Q. Pablo, after the first leg, I know obviously you don't want to tip your hand too much here. But what are some things you think your defense is going to have to do at home to limit the effectiveness of Seattle's attack on the second leg?
PABLO MASTROENI: Well, there's a few things. But I'd start the answer with the fact that, and I've said this in L.A., the home team has a great advantage in the playoffs. And if you were at the game last night, you felt the energy of the crowd, it was palpable. Now, regular season, you have home field, yeah, the home crowd is important, but it's not the same. And I don't know if it's the heightened pressure, the heightened publicity of each game, but the home team is definitely in the driver's seat in the playoffs.

So last night you saw a group that was inspired by their 12th man, and there's moments in the game where it transitioned from defense to attack for Seattle, and you heard the crowd kind of starting their attack so to speak and that was really important.

I think when we come back to Colorado, I think it's going to be a different game. Yep, they're going to have their very good attacking players. But I think now guys like Gashi, guys like Doyle, guys like Azira, guys like Jermaine are going to be able to influence the game from a different perspective than what you saw last night.

So it's not so much about how we're going to stop them, but more importantly, how are we going to ignite our attack to put them on their heels.

Q. One of the most exciting news this week about the U.S. National Team. Pablo, the L.A. Galaxy with Bruce Arena to come to this stage of the MLS, and he knows actually Bruce Arena from both sides, as a player and as a coach.

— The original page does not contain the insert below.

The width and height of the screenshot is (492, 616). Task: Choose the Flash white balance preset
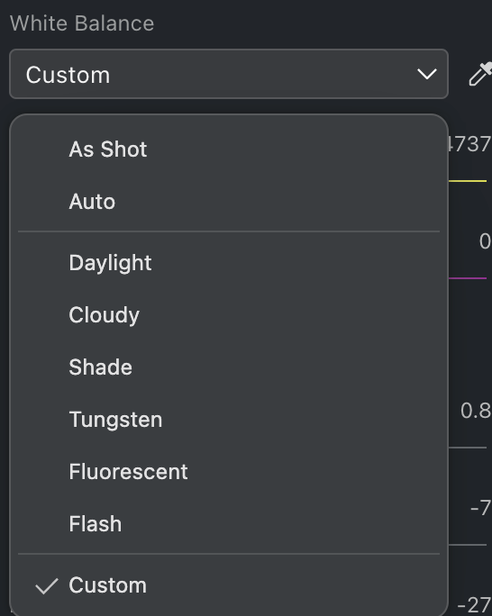pyautogui.click(x=229, y=523)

What do you think that Bruce Arena will bring to the U.S. National Team now in the new era with Bruce Arena as a coach?
PABLO MASTROENI: Yeah, well, I think Bruce is one of the greatest coaches in the history of American soccer. I think he's proven it at the international level. He's proven it with L.A.

From a playing perspective, when I was playing under Bruce, he was a man that inspired me to be better every day. And I think -- I say this all the time about Bruce -- he put me on the bench more than any other coach I had in my career, yet he's the coach that I'd run through a brick wall for of all of them. And I think that says a lot about reaching the person.

I think at this juncture with the National Team, we're talking about having to fight through difficult circumstances to get back to the top of the hex. And I think what he will do is challenge each individual to become greater and collectively as a group, he'll challenge them to play for the United States of America. And he makes it very clear that you've got to bleed the red, white, and blue to be able to step out on that field for him, and I think he's the right guy.

I think he's going to inspire his group, and there is no doubt in my mind that he'll get these guys in a position to be competing for the 2018 World Cup.